**Given request**
Format everything from the start of the records down to the line containing "pyautogui.click(x=52, y=44)" as a JSON list of strings, one string per line, leaving out any blank lines.

Element and text location data
========

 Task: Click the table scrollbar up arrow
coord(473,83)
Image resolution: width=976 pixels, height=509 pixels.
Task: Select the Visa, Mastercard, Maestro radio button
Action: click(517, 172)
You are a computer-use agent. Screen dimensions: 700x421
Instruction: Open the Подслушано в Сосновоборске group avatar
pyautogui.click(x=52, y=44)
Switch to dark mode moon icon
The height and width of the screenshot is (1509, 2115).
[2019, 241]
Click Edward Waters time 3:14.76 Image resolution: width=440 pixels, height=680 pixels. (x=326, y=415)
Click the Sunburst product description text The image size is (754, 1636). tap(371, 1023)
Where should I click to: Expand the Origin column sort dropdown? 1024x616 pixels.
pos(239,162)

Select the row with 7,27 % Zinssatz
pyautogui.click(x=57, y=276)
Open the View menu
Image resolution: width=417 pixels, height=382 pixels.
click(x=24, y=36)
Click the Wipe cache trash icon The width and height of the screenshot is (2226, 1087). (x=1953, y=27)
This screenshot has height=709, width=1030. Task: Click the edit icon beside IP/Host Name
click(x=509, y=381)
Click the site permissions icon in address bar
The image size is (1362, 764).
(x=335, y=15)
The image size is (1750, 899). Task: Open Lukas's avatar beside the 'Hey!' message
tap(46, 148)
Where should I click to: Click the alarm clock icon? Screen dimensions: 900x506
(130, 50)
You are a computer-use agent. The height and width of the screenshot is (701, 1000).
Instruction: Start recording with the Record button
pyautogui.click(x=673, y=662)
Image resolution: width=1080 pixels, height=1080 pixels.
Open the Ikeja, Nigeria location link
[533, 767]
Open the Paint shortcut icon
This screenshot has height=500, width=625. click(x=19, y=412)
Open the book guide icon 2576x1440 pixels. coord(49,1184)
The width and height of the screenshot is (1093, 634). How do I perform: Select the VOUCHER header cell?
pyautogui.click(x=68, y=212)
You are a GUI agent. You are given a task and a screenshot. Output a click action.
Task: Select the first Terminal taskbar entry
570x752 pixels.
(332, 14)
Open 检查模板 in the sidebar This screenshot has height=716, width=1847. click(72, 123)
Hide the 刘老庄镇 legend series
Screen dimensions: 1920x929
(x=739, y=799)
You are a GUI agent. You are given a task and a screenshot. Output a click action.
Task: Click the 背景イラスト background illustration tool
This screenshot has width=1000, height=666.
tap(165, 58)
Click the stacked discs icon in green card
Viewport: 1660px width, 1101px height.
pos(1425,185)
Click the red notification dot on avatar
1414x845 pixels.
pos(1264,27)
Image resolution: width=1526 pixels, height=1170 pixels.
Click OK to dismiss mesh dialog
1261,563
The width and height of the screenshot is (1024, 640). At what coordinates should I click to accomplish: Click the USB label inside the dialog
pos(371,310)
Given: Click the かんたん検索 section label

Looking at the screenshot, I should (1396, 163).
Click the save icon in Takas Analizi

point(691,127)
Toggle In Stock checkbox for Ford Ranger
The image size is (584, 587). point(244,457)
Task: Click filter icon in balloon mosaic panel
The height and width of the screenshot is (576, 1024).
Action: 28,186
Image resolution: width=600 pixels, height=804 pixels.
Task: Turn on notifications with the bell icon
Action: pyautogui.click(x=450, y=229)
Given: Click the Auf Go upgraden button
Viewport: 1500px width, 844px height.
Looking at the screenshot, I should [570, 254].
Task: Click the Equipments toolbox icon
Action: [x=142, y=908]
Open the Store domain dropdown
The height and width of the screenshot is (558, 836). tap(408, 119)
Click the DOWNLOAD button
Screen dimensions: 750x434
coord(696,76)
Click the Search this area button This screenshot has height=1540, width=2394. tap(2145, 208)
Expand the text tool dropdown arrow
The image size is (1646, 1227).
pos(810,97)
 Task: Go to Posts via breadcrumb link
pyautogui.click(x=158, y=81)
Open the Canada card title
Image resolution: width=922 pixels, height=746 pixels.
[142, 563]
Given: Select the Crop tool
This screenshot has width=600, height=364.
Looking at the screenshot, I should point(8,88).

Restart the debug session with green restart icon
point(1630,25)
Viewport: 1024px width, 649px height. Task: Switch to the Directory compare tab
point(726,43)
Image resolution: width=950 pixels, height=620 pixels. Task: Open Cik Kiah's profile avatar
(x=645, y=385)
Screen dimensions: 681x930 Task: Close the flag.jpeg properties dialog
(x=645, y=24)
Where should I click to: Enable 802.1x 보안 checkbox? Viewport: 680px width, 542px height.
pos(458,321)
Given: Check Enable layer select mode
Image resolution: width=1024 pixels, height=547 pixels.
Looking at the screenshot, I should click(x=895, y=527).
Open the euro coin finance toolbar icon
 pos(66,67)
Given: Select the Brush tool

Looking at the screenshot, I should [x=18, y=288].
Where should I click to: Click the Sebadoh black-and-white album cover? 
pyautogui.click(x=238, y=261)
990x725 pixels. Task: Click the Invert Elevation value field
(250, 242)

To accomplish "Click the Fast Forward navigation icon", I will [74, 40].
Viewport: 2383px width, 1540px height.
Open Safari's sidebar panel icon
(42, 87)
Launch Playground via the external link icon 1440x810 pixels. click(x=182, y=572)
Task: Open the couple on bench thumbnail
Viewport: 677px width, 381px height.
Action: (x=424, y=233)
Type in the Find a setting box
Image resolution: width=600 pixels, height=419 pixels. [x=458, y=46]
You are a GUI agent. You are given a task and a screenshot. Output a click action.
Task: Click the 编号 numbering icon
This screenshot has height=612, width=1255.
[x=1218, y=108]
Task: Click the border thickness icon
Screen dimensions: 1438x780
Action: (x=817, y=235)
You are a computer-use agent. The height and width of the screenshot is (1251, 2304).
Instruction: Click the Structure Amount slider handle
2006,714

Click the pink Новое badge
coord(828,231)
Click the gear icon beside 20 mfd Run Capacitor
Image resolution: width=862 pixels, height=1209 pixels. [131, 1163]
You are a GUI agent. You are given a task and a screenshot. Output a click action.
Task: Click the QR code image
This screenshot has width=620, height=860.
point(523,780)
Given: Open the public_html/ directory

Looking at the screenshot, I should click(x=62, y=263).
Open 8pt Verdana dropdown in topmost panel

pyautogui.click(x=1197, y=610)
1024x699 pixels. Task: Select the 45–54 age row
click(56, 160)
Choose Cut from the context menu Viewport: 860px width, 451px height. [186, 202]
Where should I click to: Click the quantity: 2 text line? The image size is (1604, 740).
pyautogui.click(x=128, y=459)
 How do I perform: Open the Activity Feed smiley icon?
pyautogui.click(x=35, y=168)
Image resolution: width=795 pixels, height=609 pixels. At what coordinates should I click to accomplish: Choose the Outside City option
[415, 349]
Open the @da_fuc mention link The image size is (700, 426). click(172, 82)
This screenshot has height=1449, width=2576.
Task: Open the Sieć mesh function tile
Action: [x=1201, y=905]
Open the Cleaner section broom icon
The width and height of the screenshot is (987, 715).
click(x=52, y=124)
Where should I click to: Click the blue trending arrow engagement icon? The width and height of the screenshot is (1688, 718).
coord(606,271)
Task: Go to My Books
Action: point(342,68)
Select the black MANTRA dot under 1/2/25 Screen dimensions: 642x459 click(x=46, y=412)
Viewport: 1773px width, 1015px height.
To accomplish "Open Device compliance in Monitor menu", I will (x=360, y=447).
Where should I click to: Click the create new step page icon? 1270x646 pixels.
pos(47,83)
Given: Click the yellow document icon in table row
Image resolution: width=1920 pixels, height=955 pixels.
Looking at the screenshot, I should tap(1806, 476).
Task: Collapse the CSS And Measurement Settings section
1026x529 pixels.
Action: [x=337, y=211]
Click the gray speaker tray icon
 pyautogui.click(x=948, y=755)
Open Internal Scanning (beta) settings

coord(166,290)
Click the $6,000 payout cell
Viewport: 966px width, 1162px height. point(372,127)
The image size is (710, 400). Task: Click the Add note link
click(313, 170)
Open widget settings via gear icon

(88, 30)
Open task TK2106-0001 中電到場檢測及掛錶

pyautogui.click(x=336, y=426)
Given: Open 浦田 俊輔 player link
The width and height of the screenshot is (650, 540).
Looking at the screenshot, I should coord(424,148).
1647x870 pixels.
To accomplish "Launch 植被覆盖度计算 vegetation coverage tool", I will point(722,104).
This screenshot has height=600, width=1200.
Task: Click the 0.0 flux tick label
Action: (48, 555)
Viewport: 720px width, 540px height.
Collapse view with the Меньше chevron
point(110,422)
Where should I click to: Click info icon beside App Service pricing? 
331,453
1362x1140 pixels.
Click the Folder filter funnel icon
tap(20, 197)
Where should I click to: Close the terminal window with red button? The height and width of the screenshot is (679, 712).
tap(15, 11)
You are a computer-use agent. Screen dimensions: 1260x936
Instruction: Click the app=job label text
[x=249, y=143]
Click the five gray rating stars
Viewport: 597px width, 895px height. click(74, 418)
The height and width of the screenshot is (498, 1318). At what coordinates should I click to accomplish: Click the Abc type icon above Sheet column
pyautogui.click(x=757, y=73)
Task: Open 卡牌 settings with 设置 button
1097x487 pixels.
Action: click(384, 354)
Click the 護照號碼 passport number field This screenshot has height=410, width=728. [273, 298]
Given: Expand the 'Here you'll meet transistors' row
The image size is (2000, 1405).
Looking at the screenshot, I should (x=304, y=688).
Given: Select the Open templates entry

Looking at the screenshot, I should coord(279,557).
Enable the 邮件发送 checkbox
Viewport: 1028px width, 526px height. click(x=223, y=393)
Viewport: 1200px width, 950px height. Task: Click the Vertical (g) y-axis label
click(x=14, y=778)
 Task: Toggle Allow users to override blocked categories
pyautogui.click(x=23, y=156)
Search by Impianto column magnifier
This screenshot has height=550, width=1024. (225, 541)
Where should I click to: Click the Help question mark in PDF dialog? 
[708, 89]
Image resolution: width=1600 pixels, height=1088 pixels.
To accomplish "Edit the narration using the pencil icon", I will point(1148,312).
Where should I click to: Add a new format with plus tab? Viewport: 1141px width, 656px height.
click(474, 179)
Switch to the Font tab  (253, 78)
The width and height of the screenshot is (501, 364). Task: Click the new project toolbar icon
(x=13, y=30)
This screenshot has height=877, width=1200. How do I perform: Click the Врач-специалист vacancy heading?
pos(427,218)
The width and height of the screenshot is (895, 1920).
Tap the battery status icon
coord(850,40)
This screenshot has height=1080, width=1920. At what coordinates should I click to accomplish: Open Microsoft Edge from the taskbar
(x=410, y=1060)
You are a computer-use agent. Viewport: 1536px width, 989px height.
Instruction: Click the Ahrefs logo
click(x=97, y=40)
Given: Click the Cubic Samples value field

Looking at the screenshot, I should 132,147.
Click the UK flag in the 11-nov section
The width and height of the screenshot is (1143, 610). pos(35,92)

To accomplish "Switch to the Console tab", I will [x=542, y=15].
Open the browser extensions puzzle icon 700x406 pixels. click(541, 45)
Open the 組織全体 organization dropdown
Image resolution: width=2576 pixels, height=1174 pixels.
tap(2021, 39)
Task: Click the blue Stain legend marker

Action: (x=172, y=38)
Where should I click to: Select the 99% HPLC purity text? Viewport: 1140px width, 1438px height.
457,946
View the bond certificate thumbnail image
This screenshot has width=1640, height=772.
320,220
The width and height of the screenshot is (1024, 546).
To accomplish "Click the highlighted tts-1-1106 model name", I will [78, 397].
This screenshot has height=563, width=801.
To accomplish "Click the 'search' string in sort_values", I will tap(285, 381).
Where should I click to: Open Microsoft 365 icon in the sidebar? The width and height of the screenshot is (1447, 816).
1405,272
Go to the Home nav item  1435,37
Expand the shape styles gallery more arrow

========

**Output of the task**
[
  " Task: Click the table scrollbar up arrow",
  "coord(473,83)",
  "Image resolution: width=976 pixels, height=509 pixels.",
  "Task: Select the Visa, Mastercard, Maestro radio button",
  "Action: click(517, 172)",
  "You are a computer-use agent. Screen dimensions: 700x421",
  "Instruction: Open the Подслушано в Сосновоборске group avatar",
  "pyautogui.click(x=52, y=44)"
]